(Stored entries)
----

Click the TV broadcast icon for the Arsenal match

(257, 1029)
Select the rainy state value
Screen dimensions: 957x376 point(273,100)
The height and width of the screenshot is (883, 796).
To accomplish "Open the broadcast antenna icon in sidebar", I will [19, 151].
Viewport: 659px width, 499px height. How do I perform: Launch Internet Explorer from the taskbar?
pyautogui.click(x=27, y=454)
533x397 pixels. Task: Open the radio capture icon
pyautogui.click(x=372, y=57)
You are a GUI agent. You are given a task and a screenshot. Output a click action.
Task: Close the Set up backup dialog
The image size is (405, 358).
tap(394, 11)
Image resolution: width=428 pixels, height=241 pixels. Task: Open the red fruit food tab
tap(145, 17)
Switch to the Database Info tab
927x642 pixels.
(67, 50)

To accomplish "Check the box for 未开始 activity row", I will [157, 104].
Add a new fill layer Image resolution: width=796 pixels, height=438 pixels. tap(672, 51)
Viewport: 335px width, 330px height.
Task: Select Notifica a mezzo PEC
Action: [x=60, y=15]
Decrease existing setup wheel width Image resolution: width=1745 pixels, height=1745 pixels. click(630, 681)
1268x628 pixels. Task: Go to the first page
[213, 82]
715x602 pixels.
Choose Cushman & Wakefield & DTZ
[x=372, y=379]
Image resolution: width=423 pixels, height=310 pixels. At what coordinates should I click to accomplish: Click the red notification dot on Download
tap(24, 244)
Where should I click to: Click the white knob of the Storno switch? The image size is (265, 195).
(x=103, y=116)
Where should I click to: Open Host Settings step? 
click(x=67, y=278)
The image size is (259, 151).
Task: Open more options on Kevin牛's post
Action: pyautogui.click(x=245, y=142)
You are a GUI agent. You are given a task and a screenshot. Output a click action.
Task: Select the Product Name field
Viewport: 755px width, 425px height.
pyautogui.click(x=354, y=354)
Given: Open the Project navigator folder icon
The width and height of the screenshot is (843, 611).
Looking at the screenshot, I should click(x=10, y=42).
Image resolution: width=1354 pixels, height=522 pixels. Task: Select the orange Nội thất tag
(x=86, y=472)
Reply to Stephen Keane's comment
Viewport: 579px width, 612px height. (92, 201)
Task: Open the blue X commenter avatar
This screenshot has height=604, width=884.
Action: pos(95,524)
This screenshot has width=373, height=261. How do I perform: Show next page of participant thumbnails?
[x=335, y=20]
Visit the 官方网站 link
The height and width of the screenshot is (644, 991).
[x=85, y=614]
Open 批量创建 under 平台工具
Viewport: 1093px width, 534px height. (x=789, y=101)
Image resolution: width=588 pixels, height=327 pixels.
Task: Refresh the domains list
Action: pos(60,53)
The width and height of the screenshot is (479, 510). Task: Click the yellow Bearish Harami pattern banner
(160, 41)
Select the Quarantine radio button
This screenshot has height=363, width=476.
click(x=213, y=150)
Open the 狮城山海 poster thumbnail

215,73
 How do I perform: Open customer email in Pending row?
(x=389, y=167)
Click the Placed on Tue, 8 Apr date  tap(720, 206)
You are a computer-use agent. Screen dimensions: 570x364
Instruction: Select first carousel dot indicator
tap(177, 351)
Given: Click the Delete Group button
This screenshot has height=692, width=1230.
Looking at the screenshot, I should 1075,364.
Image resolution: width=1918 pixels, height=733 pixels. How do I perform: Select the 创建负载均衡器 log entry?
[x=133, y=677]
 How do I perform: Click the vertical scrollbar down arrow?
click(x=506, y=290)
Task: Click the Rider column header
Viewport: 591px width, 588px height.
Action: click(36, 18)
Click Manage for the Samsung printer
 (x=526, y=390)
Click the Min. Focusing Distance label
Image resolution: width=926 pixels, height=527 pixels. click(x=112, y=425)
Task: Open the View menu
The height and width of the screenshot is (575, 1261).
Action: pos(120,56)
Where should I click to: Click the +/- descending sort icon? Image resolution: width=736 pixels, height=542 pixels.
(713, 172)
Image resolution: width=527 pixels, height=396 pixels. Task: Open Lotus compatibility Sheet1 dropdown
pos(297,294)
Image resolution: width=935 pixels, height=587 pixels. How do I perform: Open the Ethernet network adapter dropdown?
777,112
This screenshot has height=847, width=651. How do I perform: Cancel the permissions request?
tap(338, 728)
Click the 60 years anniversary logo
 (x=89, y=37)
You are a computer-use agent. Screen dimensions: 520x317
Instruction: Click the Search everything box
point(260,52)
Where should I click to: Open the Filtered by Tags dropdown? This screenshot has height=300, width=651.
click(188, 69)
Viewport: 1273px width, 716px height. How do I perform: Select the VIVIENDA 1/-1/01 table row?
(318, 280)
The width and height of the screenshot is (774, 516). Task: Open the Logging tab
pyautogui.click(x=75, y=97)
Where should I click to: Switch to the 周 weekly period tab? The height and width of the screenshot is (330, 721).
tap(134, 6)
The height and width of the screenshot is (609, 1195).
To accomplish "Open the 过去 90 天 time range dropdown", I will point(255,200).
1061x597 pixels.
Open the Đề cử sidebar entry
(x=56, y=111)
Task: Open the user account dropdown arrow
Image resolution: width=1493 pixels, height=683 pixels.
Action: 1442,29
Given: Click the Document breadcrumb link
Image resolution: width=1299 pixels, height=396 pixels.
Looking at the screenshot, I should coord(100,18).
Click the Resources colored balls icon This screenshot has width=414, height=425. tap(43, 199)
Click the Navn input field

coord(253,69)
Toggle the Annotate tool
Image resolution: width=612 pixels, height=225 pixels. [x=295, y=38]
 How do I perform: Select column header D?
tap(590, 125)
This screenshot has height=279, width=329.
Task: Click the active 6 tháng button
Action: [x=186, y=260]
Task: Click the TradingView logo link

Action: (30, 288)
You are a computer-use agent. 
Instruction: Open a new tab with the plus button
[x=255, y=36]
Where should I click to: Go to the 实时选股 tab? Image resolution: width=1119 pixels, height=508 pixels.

----

• _TASK OBJECTIVE_: Each entry must be reproduced exactly, with nothing added or dropped.

• _TASK SOLUTION_:
Click the TV broadcast icon for the Arsenal match

(257, 1029)
Select the rainy state value
Screen dimensions: 957x376 point(273,100)
The height and width of the screenshot is (883, 796).
To accomplish "Open the broadcast antenna icon in sidebar", I will [19, 151].
Viewport: 659px width, 499px height. How do I perform: Launch Internet Explorer from the taskbar?
pyautogui.click(x=27, y=454)
533x397 pixels. Task: Open the radio capture icon
pyautogui.click(x=372, y=57)
You are a GUI agent. You are given a task and a screenshot. Output a click action.
Task: Close the Set up backup dialog
The image size is (405, 358).
tap(394, 11)
Image resolution: width=428 pixels, height=241 pixels. Task: Open the red fruit food tab
tap(145, 17)
Switch to the Database Info tab
927x642 pixels.
(67, 50)

To accomplish "Check the box for 未开始 activity row", I will [157, 104].
Add a new fill layer Image resolution: width=796 pixels, height=438 pixels. tap(672, 51)
Viewport: 335px width, 330px height.
Task: Select Notifica a mezzo PEC
Action: [x=60, y=15]
Decrease existing setup wheel width Image resolution: width=1745 pixels, height=1745 pixels. click(630, 681)
1268x628 pixels. Task: Go to the first page
[213, 82]
715x602 pixels.
Choose Cushman & Wakefield & DTZ
[x=372, y=379]
Image resolution: width=423 pixels, height=310 pixels. At what coordinates should I click to accomplish: Click the red notification dot on Download
tap(24, 244)
Where should I click to: Click the white knob of the Storno switch? The image size is (265, 195).
(x=103, y=116)
Where should I click to: Open Host Settings step? 
click(x=67, y=278)
The image size is (259, 151).
Task: Open more options on Kevin牛's post
Action: pyautogui.click(x=245, y=142)
You are a GUI agent. You are given a task and a screenshot. Output a click action.
Task: Select the Product Name field
Viewport: 755px width, 425px height.
pyautogui.click(x=354, y=354)
Given: Open the Project navigator folder icon
The width and height of the screenshot is (843, 611).
Looking at the screenshot, I should click(x=10, y=42).
Image resolution: width=1354 pixels, height=522 pixels. Task: Select the orange Nội thất tag
(x=86, y=472)
Reply to Stephen Keane's comment
Viewport: 579px width, 612px height. (92, 201)
Task: Open the blue X commenter avatar
This screenshot has height=604, width=884.
Action: pos(95,524)
This screenshot has width=373, height=261. How do I perform: Show next page of participant thumbnails?
[x=335, y=20]
Visit the 官方网站 link
The height and width of the screenshot is (644, 991).
[x=85, y=614]
Open 批量创建 under 平台工具
Viewport: 1093px width, 534px height. (x=789, y=101)
Image resolution: width=588 pixels, height=327 pixels.
Task: Refresh the domains list
Action: pos(60,53)
The width and height of the screenshot is (479, 510). Task: Click the yellow Bearish Harami pattern banner
(160, 41)
Select the Quarantine radio button
This screenshot has height=363, width=476.
click(x=213, y=150)
Open the 狮城山海 poster thumbnail

215,73
 How do I perform: Open customer email in Pending row?
(x=389, y=167)
Click the Placed on Tue, 8 Apr date  tap(720, 206)
You are a computer-use agent. Screen dimensions: 570x364
Instruction: Select first carousel dot indicator
tap(177, 351)
Given: Click the Delete Group button
This screenshot has height=692, width=1230.
Looking at the screenshot, I should 1075,364.
Image resolution: width=1918 pixels, height=733 pixels. How do I perform: Select the 创建负载均衡器 log entry?
[x=133, y=677]
 How do I perform: Click the vertical scrollbar down arrow?
click(x=506, y=290)
Task: Click the Rider column header
Viewport: 591px width, 588px height.
Action: click(36, 18)
Click Manage for the Samsung printer
 (x=526, y=390)
Click the Min. Focusing Distance label
Image resolution: width=926 pixels, height=527 pixels. click(x=112, y=425)
Task: Open the View menu
The height and width of the screenshot is (575, 1261).
Action: pos(120,56)
Where should I click to: Click the +/- descending sort icon? Image resolution: width=736 pixels, height=542 pixels.
(713, 172)
Image resolution: width=527 pixels, height=396 pixels. Task: Open Lotus compatibility Sheet1 dropdown
pos(297,294)
Image resolution: width=935 pixels, height=587 pixels. How do I perform: Open the Ethernet network adapter dropdown?
777,112
This screenshot has height=847, width=651. How do I perform: Cancel the permissions request?
tap(338, 728)
Click the 60 years anniversary logo
 (x=89, y=37)
You are a computer-use agent. Screen dimensions: 520x317
Instruction: Click the Search everything box
point(260,52)
Where should I click to: Open the Filtered by Tags dropdown? This screenshot has height=300, width=651.
click(188, 69)
Viewport: 1273px width, 716px height. How do I perform: Select the VIVIENDA 1/-1/01 table row?
(318, 280)
The width and height of the screenshot is (774, 516). Task: Open the Logging tab
pyautogui.click(x=75, y=97)
Where should I click to: Switch to the 周 weekly period tab? The height and width of the screenshot is (330, 721).
tap(134, 6)
The height and width of the screenshot is (609, 1195).
To accomplish "Open the 过去 90 天 time range dropdown", I will point(255,200).
1061x597 pixels.
Open the Đề cử sidebar entry
(x=56, y=111)
Task: Open the user account dropdown arrow
Image resolution: width=1493 pixels, height=683 pixels.
Action: 1442,29
Given: Click the Document breadcrumb link
Image resolution: width=1299 pixels, height=396 pixels.
Looking at the screenshot, I should coord(100,18).
Click the Resources colored balls icon This screenshot has width=414, height=425. tap(43, 199)
Click the Navn input field

coord(253,69)
Toggle the Annotate tool
Image resolution: width=612 pixels, height=225 pixels. [x=295, y=38]
 How do I perform: Select column header D?
tap(590, 125)
This screenshot has height=279, width=329.
Task: Click the active 6 tháng button
Action: [x=186, y=260]
Task: Click the TradingView logo link

Action: (30, 288)
You are a computer-use agent. 
Instruction: Open a new tab with the plus button
[x=255, y=36]
Where should I click to: Go to the 实时选股 tab? Image resolution: width=1119 pixels, height=508 pixels.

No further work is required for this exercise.